To make up for the aforementioned shortcomings, this research firstly adopts Random Forest for the comprehensive measurement of physical indicators related to transportation infrastructure. This method makes the indicator measurement more comprehensive and objective. Secondly, this study considers the dynamic impact in the long term instead of sticking to the short term. Specifically, the multiple linear regression model is used to determine the lag order before the Generalized Method of Moments (GMM) regression, so that the empirical process is more justified. Thirdly, after dealing with the dynamic panel data using GMM, further consideration was provided to whether the impact of transportation infrastructure on the regional economy is a simple linear relationship. In addition, it is crucial to further explore whether there is a threshold in between.
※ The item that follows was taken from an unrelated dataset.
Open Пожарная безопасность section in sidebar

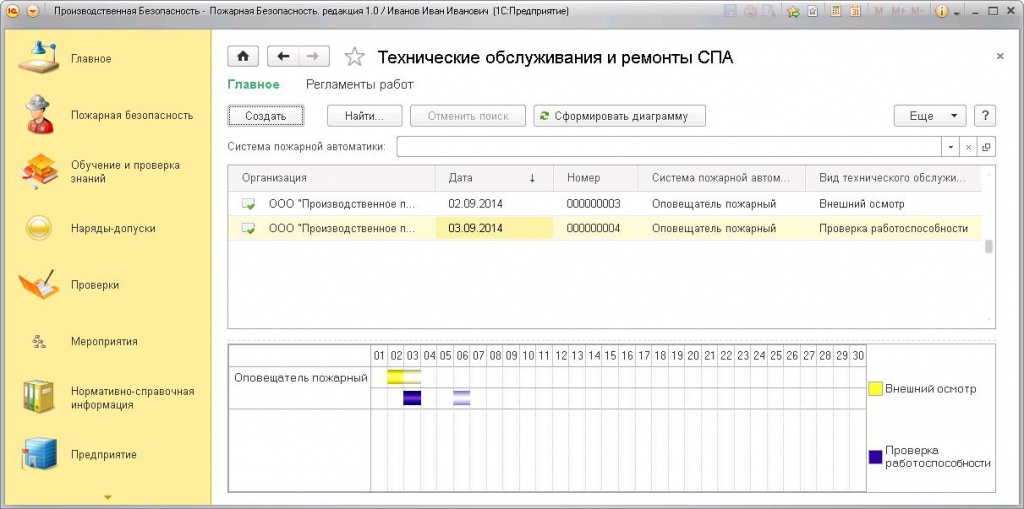pyautogui.click(x=131, y=115)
The empirical section continues with the threshold model.
Therefore, this research bridges the previous gap by improving the following three aspects. (1) Provide a new perspective to comprehensively consider the relevant indicators of transportation infrastructure through an effective dimensionality reduction approach. (2) Determine the lag order of the GMM regression through a more optimal method to control the relatively long-term dynamic impact of the lagged economy. (3) Integrate the linear and nonlinear relationships between transportation infrastructure and regional economy to enrich the existing research.
The rest of this paper is organized as follows. The second section provides an overview of previous related studies. The third and fourth sections present the reasons for variable selection as well as the data processing methods, and the main models used in this research, respectively. The fifth section analyzes the results, which mainly contain two parts, the GMM results and the threshold effect results. Finally, section seven presents the conclusions of this study.